Paragraph 5. on the 2nd link feels like a bit of a mess IMHO, missed opportunity, and dare I say ageism thrown in for good measure. It just looks a mess. Note the bit where is says "*may benefit*"


> Self-employed under age 30 who hires for the first time, since February 24, 2013, unemployed people over 45 years of age for an indefinite period, may benefit from a *reduction of 100% in the price of their health insurance contributions* during the 12 first months of employment.


I understand the system is different in Spain, but if you take the health insurance out of the equation then there is still a lot of up front payment for a one man band small business to pay a flat rate, and there has to be something wrong with this approach if it will cost more to run a small 1 person business in Spain that it does in the UK where the economy is in better shape!

I'm very unlikely to grow a business and be able to take advantage of many of the changes. And I'm at a very big disadvantage if I want or *have to* work part time! The current system just doesn't accommodate for that idea very well at all if you have a low turnover or perhaps are unable to work full time.

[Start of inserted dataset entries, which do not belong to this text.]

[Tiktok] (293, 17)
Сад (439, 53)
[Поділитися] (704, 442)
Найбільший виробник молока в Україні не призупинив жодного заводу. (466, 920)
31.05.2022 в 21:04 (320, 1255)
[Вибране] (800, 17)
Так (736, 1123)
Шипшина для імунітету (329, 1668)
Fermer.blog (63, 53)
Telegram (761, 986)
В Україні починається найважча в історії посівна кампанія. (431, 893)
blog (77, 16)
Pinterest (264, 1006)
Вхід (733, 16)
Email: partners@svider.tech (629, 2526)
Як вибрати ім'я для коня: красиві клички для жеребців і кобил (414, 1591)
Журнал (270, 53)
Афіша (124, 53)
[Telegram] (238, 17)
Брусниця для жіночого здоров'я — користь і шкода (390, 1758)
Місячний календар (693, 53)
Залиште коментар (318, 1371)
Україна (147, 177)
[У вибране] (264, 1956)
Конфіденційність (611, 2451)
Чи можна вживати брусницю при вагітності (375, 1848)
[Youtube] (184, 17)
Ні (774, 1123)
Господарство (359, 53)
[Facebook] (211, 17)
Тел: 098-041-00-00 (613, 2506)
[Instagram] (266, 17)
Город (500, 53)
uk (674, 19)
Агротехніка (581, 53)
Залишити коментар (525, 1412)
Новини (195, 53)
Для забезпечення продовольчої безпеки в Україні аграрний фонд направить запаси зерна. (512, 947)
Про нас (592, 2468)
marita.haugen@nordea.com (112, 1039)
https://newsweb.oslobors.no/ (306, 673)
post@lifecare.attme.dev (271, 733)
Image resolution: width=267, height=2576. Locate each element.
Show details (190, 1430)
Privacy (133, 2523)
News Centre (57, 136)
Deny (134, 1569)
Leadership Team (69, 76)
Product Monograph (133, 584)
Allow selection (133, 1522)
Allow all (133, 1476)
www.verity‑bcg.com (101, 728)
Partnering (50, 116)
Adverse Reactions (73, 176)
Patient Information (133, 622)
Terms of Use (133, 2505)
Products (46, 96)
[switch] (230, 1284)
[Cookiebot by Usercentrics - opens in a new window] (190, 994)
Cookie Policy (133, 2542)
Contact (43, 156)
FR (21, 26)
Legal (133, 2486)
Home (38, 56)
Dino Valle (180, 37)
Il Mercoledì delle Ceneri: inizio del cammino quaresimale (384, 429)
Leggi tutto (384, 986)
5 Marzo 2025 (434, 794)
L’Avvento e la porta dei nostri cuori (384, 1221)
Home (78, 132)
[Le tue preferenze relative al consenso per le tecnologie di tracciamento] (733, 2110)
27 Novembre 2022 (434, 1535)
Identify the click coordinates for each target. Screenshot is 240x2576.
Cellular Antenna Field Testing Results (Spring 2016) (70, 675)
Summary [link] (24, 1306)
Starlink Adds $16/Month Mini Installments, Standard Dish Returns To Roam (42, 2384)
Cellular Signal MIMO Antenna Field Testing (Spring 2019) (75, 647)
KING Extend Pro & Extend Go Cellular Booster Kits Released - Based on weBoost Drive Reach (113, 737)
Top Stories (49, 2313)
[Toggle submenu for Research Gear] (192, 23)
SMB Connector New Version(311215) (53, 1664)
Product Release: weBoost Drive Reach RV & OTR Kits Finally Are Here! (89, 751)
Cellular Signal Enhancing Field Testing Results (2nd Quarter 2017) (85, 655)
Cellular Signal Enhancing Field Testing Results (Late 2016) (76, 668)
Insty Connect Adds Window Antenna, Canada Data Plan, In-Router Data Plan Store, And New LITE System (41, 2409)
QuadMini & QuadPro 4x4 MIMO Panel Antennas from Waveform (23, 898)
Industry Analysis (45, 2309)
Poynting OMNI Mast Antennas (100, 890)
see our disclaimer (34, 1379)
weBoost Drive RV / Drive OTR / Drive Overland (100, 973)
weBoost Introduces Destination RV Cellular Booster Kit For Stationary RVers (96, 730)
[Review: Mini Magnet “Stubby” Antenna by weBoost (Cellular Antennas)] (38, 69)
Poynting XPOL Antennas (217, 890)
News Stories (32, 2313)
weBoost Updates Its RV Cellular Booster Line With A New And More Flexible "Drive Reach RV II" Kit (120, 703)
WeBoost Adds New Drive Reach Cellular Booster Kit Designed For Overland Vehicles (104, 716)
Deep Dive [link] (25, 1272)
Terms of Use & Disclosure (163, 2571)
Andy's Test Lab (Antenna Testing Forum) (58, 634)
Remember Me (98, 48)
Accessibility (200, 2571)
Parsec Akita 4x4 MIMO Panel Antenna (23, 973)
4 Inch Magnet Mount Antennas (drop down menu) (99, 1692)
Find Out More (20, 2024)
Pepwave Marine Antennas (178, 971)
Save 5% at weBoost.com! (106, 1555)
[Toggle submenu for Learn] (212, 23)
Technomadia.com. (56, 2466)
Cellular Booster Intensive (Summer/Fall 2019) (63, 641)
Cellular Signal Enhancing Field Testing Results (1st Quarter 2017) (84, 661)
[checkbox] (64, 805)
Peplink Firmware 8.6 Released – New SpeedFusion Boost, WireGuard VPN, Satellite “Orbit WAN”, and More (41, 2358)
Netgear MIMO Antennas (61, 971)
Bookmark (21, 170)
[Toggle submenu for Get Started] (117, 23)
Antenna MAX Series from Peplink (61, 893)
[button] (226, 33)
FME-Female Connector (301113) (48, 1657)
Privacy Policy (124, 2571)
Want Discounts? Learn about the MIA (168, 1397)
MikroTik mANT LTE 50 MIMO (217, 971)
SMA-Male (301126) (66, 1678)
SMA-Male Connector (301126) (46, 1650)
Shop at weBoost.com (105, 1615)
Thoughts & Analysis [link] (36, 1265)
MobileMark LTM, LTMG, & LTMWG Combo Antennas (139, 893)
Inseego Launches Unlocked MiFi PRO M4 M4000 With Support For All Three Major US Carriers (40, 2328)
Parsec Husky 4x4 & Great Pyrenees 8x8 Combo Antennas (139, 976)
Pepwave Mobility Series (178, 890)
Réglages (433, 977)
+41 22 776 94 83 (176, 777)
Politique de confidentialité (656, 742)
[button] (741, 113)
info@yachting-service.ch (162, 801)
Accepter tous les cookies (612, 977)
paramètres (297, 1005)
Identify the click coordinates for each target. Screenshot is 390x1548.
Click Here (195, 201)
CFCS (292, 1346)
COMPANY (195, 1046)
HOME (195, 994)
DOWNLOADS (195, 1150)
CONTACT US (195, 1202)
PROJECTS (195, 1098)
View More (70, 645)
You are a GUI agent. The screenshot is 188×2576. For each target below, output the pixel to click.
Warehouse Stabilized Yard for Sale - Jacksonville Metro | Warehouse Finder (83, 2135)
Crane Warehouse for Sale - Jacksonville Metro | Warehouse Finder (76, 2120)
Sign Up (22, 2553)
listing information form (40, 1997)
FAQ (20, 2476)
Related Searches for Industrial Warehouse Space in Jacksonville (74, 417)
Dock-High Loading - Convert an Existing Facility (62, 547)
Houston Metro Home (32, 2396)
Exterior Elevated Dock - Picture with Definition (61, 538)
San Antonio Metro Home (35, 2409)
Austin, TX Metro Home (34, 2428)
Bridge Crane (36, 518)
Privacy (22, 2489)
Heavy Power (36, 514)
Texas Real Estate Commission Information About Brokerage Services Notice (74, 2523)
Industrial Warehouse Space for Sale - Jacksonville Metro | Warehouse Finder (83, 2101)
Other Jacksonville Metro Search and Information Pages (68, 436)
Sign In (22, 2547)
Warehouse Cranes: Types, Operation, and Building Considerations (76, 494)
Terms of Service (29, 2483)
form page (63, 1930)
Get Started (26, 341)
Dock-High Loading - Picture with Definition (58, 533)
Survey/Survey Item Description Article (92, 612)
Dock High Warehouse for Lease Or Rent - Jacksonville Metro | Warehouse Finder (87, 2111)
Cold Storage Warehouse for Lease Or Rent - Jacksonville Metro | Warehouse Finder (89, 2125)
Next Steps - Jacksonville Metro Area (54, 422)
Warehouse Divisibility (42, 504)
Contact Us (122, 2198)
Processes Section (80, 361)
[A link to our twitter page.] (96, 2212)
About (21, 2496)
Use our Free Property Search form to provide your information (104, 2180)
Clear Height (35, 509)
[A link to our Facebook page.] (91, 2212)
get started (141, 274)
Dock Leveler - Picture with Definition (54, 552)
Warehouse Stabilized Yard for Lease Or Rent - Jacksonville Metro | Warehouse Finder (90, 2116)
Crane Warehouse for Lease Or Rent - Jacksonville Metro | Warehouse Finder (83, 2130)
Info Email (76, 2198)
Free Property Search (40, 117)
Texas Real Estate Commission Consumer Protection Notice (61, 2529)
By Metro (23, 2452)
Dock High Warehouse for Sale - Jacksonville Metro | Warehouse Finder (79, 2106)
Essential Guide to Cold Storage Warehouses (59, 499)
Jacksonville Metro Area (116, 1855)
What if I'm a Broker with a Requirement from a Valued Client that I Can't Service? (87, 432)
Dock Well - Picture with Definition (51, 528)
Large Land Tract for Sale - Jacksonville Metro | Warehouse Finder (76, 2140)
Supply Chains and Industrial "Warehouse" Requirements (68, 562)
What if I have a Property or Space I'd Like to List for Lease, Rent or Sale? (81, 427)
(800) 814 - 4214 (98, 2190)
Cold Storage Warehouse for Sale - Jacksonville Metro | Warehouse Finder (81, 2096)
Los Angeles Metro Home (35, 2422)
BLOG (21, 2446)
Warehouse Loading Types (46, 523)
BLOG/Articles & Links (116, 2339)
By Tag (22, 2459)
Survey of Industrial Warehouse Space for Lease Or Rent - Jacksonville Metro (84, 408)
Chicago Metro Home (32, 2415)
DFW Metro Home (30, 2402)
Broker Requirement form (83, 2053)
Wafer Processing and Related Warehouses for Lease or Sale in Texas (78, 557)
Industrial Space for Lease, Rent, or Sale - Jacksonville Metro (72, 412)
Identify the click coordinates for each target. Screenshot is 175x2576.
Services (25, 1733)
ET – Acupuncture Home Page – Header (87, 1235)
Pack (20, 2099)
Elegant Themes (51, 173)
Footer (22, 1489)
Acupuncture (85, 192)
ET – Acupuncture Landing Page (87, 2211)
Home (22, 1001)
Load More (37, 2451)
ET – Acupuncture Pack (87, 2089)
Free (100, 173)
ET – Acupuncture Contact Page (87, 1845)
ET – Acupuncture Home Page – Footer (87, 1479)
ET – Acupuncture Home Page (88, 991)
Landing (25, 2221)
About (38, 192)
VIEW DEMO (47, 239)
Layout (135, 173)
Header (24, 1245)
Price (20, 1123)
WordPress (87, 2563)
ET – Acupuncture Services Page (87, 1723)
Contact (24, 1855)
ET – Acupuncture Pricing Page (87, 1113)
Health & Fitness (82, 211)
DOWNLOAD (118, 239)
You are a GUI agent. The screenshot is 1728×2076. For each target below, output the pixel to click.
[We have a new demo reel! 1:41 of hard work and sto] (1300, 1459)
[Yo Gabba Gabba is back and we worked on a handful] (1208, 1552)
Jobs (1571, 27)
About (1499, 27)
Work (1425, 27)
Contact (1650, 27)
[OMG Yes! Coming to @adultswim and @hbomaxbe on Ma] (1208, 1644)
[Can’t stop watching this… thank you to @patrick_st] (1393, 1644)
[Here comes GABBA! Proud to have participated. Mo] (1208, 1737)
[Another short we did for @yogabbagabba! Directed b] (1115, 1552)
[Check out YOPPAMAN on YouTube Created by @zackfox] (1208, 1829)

Furthermore I don't like to see ageism built into any system. I understand how under 30's need more help as they are suffering more with many more of them out of work, but also a system that encourages younger people with less experience to go self employed and at the same time be less welcoming to older people with more life and business experience seems unwise to me.


----------



## Muddy (Jan 14, 2010)

Short news story on the brain drain from Spain relating to budget cuts over previous years; Video News: 680x413


----------



## Pesky Wesky (May 10, 2009)

Muddy said:


> Some good points, I like the holding off VAT payments for less that 2m turnover until invoices have been paid. "Limited liability of business debts will not affect the primary residence, provided its value is under 300,000 euros"
> 
> Not sure about the "*new investment and talent in **Spain**, the concession of residence permits to investors"
> *I've read many times about Spaniards leaving to work abroad and many will have missed the boat, or should I say have already boarded the boat for jobs elsewhere outside of Spain, so who knows how much talent has already left that could have still been here if some of this could have been implemented years ago! Hopefully this will provide some opportunity for a few to return and more over time.
> ...


The under 30's thing kind of niggles me too. Yes, maybe they do need a helping hand, but I'd like to see the older person who's been made redundant in his 40's, who has a family to support and a mortgage to pay off, being given some help too. This is the kind of person who I think has a lot to offer through his/ her working experience, and whose unemployment affects many people.
I think the idea of being a part time self employed worker needs to addressed too as as things stand, that option doesn't exists, as you say in your post.
And I totally agree with you about the foreign worker part. What I would have thought is needed is the means of bringing back those graduates who have already left and encouraging new graduates to stay rather than bringing in foreign experts. Foreign investment yes, but with Spanish employees.
I also wonder how things stated in paragraph II will actually work out. This kind of set up usually leads to companies "cooking the books" so that their profits appear to be less, so that they appear to have spent money on r+d etc etc and we are back to the same scenario as always - a little corruption here and and lot of corruption there...


----------



## Pesky Wesky (May 10, 2009)

Muddy said:


> Short news story on the brain drain from Spain relating to budget cuts over previous years; Video News: 680x413


I think I'll be able to use this in class, so thanks!


----------



## Muddy (Jan 14, 2010)

Pesky Wesky said:


> I think I'll be able to use this in class, so thanks!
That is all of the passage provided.